**PROMPT:**
Your answer should repeat the listing in full, with no line missing or altered.

**DATA FOR THIS EXERCISE:**
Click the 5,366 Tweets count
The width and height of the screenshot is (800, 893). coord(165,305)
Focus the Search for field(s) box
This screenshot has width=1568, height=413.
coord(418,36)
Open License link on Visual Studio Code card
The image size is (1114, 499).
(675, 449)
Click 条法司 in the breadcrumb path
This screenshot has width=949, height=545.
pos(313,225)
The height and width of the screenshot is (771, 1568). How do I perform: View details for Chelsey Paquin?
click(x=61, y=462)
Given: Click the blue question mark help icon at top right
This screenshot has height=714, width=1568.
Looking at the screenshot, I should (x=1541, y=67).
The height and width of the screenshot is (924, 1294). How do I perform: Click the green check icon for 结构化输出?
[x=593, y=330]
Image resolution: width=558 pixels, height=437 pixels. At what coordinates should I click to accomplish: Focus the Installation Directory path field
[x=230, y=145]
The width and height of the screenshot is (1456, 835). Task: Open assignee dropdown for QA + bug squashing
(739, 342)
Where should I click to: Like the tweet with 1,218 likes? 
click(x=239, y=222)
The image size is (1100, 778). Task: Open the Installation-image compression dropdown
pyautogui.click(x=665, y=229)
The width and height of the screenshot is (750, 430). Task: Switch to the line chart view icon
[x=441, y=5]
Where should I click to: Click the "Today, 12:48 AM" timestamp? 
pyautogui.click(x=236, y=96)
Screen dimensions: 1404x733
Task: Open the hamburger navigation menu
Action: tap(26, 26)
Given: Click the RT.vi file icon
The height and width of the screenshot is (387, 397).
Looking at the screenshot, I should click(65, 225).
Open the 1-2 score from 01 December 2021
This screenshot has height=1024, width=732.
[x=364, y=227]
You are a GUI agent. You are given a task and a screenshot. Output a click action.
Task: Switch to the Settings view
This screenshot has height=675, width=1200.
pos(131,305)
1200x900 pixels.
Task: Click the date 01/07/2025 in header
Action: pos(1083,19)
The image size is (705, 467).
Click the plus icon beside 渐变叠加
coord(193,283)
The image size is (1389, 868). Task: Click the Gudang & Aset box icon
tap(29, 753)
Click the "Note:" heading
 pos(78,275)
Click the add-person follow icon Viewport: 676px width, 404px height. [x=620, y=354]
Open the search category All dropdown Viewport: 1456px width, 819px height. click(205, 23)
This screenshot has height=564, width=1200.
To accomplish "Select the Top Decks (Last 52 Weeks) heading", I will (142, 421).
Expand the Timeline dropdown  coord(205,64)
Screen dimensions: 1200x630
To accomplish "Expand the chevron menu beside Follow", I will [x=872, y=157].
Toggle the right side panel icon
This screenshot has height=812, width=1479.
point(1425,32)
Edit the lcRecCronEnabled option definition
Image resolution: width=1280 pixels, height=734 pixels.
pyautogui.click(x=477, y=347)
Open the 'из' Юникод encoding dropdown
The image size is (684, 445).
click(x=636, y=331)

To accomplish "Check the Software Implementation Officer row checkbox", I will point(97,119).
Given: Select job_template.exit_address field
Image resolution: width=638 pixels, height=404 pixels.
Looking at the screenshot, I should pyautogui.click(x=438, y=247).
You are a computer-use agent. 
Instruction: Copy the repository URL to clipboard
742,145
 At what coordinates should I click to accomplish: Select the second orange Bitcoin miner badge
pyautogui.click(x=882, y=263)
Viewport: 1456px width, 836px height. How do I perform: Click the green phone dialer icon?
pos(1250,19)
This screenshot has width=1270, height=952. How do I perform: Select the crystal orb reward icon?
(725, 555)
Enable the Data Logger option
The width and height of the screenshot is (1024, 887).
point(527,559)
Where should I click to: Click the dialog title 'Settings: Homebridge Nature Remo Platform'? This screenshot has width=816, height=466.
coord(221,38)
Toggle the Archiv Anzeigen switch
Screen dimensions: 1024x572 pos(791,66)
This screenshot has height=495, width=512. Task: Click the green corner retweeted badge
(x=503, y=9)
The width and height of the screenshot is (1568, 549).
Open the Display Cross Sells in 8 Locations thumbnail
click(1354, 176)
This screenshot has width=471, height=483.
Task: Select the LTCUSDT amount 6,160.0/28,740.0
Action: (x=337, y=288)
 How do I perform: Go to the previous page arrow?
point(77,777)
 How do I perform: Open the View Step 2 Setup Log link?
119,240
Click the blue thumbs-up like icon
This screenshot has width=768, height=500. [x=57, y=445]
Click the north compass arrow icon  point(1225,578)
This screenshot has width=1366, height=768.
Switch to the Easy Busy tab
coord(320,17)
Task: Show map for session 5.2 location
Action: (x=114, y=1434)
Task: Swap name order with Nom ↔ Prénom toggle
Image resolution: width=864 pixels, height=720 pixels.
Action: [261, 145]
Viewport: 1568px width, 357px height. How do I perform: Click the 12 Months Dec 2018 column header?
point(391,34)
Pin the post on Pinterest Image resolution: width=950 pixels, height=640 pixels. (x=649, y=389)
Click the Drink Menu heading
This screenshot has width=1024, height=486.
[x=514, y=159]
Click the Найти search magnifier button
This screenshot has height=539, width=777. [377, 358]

**ANSWER AREA:**
Click the 5,366 Tweets count
The width and height of the screenshot is (800, 893). coord(165,305)
Focus the Search for field(s) box
This screenshot has width=1568, height=413.
coord(418,36)
Open License link on Visual Studio Code card
The image size is (1114, 499).
(675, 449)
Click 条法司 in the breadcrumb path
This screenshot has width=949, height=545.
pos(313,225)
The height and width of the screenshot is (771, 1568). How do I perform: View details for Chelsey Paquin?
click(x=61, y=462)
Given: Click the blue question mark help icon at top right
This screenshot has height=714, width=1568.
Looking at the screenshot, I should (x=1541, y=67).
The height and width of the screenshot is (924, 1294). How do I perform: Click the green check icon for 结构化输出?
[x=593, y=330]
Image resolution: width=558 pixels, height=437 pixels. At what coordinates should I click to accomplish: Focus the Installation Directory path field
[x=230, y=145]
The width and height of the screenshot is (1456, 835). Task: Open assignee dropdown for QA + bug squashing
(739, 342)
Where should I click to: Like the tweet with 1,218 likes? 
click(x=239, y=222)
The image size is (1100, 778). Task: Open the Installation-image compression dropdown
pyautogui.click(x=665, y=229)
The width and height of the screenshot is (750, 430). Task: Switch to the line chart view icon
[x=441, y=5]
Where should I click to: Click the "Today, 12:48 AM" timestamp? 
pyautogui.click(x=236, y=96)
Screen dimensions: 1404x733
Task: Open the hamburger navigation menu
Action: tap(26, 26)
Given: Click the RT.vi file icon
The height and width of the screenshot is (387, 397).
Looking at the screenshot, I should click(65, 225).
Open the 1-2 score from 01 December 2021
This screenshot has height=1024, width=732.
[x=364, y=227]
You are a GUI agent. You are given a task and a screenshot. Output a click action.
Task: Switch to the Settings view
This screenshot has height=675, width=1200.
pos(131,305)
1200x900 pixels.
Task: Click the date 01/07/2025 in header
Action: pos(1083,19)
The image size is (705, 467).
Click the plus icon beside 渐变叠加
coord(193,283)
The image size is (1389, 868). Task: Click the Gudang & Aset box icon
tap(29, 753)
Click the "Note:" heading
 pos(78,275)
Click the add-person follow icon Viewport: 676px width, 404px height. [x=620, y=354]
Open the search category All dropdown Viewport: 1456px width, 819px height. click(205, 23)
This screenshot has height=564, width=1200.
To accomplish "Select the Top Decks (Last 52 Weeks) heading", I will (142, 421).
Expand the Timeline dropdown  coord(205,64)
Screen dimensions: 1200x630
To accomplish "Expand the chevron menu beside Follow", I will [x=872, y=157].
Toggle the right side panel icon
This screenshot has height=812, width=1479.
point(1425,32)
Edit the lcRecCronEnabled option definition
Image resolution: width=1280 pixels, height=734 pixels.
pyautogui.click(x=477, y=347)
Open the 'из' Юникод encoding dropdown
The image size is (684, 445).
click(x=636, y=331)

To accomplish "Check the Software Implementation Officer row checkbox", I will point(97,119).
Given: Select job_template.exit_address field
Image resolution: width=638 pixels, height=404 pixels.
Looking at the screenshot, I should pyautogui.click(x=438, y=247).
You are a computer-use agent. 
Instruction: Copy the repository URL to clipboard
742,145
 At what coordinates should I click to accomplish: Select the second orange Bitcoin miner badge
pyautogui.click(x=882, y=263)
Viewport: 1456px width, 836px height. How do I perform: Click the green phone dialer icon?
pos(1250,19)
This screenshot has width=1270, height=952. How do I perform: Select the crystal orb reward icon?
(725, 555)
Enable the Data Logger option
The width and height of the screenshot is (1024, 887).
point(527,559)
Where should I click to: Click the dialog title 'Settings: Homebridge Nature Remo Platform'? This screenshot has width=816, height=466.
coord(221,38)
Toggle the Archiv Anzeigen switch
Screen dimensions: 1024x572 pos(791,66)
This screenshot has height=495, width=512. Task: Click the green corner retweeted badge
(x=503, y=9)
The width and height of the screenshot is (1568, 549).
Open the Display Cross Sells in 8 Locations thumbnail
click(1354, 176)
This screenshot has width=471, height=483.
Task: Select the LTCUSDT amount 6,160.0/28,740.0
Action: (x=337, y=288)
 How do I perform: Go to the previous page arrow?
point(77,777)
 How do I perform: Open the View Step 2 Setup Log link?
119,240
Click the blue thumbs-up like icon
This screenshot has width=768, height=500. [x=57, y=445]
Click the north compass arrow icon  point(1225,578)
This screenshot has width=1366, height=768.
Switch to the Easy Busy tab
coord(320,17)
Task: Show map for session 5.2 location
Action: (x=114, y=1434)
Task: Swap name order with Nom ↔ Prénom toggle
Image resolution: width=864 pixels, height=720 pixels.
Action: [261, 145]
Viewport: 1568px width, 357px height. How do I perform: Click the 12 Months Dec 2018 column header?
point(391,34)
Pin the post on Pinterest Image resolution: width=950 pixels, height=640 pixels. (x=649, y=389)
Click the Drink Menu heading
This screenshot has width=1024, height=486.
[x=514, y=159]
Click the Найти search magnifier button
This screenshot has height=539, width=777. [377, 358]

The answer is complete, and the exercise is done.